Per l’emergenza COVID-19, prorogata sino al 30 giugno 2020 l’esenzione E02 per i disoccupati e i loro familiari a carico.

In considerazione dell’emergenza Covid 19 e quindi della necessità di evitare gli affollamenti agli sportelli delle Asl, la Giunta regionale ha confermato fino al 31 marzo 2021 la validità delle autocertificazioni di esenzione per reddito dalla compartecipazione alla spesa sanitaria per la specialistica riguardanti le seguenti categorie:

-cittadini di età inferiore a sei anni e superiore a sessantacinque anni, appartenenti ad un nucleo familiare con reddito complessivo non superiore a euro 36.151,98 (il minore al compimento del sesto anno non potrà più usufruire di tale esenzione) – codice E01

-titolari di assegno (ex pensione) sociale e loro familiari a carico – codice E03

-titolari di pensioni al minimo di età superiore a sessant’anni e loro familiari a carico,
appartenenti ad un nucleo familiare con un reddito complessivo inferiore a euro 8.263,31, incrementato fino a euro 11.362,05 in presenza del coniuge ed in ragione di ulteriori euro 516,46 per ogni figlio a carico – codice E04

Per quanto riguarda i cittadini in possesso dell’autocertificazione di esenzione con il
codice E02: la Giunta regionale ha deciso la proroga sino al 30 giugno 2020, per disoccupati e loro familiari a carico, con un reddito complessivo inferiore a euro 8.263,31, incrementato fino a euro 11.362,05 in presenza del coniuge ed in ragione di ulteriori 516,46 euro per ogni figlio a carico, in possesso di auto-certificazione valida sino al 31 marzo 2020.
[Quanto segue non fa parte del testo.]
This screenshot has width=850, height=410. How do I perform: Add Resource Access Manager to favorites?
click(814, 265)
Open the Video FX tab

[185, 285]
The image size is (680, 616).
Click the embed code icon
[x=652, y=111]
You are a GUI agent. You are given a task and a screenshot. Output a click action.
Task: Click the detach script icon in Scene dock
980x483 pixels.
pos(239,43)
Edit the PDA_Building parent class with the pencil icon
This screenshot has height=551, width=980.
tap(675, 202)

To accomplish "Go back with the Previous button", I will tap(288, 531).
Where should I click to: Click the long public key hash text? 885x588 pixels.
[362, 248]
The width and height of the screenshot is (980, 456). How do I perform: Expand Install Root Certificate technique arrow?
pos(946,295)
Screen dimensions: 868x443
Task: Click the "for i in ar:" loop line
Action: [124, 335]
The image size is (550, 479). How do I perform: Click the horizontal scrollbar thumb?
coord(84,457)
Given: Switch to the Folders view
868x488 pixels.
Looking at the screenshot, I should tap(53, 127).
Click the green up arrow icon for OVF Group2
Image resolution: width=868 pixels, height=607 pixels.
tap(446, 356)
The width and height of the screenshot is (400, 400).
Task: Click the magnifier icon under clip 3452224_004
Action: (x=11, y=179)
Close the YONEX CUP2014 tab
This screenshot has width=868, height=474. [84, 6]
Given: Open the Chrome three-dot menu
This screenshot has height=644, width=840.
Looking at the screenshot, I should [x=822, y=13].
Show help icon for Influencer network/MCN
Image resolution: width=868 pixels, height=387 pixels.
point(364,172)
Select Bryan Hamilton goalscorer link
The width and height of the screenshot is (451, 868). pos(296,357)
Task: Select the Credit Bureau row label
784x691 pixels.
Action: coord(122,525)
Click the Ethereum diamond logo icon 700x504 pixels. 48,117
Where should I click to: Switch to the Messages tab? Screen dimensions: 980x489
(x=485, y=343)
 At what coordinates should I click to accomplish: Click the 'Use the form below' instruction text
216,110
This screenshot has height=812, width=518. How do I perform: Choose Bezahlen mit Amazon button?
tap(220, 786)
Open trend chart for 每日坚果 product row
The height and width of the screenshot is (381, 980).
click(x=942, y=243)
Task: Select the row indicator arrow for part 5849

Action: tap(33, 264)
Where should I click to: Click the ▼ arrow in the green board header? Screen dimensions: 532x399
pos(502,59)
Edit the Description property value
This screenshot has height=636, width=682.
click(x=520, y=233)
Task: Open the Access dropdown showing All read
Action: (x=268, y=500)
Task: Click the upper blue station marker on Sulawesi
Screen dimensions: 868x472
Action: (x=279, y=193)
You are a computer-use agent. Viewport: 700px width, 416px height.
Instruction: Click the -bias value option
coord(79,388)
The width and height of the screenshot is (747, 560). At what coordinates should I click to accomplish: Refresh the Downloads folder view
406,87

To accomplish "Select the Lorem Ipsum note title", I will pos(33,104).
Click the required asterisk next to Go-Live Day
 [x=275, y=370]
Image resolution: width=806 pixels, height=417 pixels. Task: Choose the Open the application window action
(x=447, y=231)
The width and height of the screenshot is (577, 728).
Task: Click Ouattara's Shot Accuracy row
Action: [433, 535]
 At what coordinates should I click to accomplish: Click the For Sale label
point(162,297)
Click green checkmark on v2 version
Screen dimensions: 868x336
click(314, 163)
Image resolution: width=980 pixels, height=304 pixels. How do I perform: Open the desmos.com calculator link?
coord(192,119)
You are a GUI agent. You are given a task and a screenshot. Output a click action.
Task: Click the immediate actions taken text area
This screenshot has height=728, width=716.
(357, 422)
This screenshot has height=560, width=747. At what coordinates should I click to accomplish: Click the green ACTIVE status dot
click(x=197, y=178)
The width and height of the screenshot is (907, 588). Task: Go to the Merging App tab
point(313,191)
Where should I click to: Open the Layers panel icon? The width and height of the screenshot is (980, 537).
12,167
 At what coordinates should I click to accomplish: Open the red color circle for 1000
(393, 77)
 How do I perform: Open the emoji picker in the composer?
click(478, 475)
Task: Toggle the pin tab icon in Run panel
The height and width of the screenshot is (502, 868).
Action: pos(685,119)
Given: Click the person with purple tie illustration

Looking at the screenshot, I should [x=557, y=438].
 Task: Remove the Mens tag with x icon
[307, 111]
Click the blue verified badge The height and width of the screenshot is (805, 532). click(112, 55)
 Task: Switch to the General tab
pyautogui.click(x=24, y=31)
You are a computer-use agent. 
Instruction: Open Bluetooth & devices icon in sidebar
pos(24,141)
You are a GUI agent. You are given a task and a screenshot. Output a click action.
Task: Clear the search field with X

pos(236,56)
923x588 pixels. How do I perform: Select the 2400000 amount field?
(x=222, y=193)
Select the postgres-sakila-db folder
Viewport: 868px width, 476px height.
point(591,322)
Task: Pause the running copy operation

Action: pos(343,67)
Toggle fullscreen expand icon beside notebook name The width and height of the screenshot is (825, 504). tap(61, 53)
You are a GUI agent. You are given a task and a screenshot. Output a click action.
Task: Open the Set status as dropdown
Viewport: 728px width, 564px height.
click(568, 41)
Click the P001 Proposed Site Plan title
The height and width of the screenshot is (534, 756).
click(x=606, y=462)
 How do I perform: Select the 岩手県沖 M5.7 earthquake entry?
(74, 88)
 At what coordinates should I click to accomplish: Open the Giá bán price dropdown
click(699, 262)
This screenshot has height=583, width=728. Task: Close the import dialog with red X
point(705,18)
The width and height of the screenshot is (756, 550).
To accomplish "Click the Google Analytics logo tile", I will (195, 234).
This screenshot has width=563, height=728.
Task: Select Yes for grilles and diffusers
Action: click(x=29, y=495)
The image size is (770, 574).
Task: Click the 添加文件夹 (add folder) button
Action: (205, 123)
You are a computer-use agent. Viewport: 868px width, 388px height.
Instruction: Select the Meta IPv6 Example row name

La Regione Piemonte ha inoltre stabilito la proroga in automatico di 90 giorni di tutti i piani terapeutici per medicinali e delle prescrizioni di assistenza integrativa, che hanno la data di scadenza compresa tra il 1° marzo ed il 30 aprile 2020.

Restano infine sospese fino alla fine dell’emergenza Corona virus le visite ambulatoriali e domiciliari per il riconoscimento dell’invalidità civile, dell’handicap e della disabilità.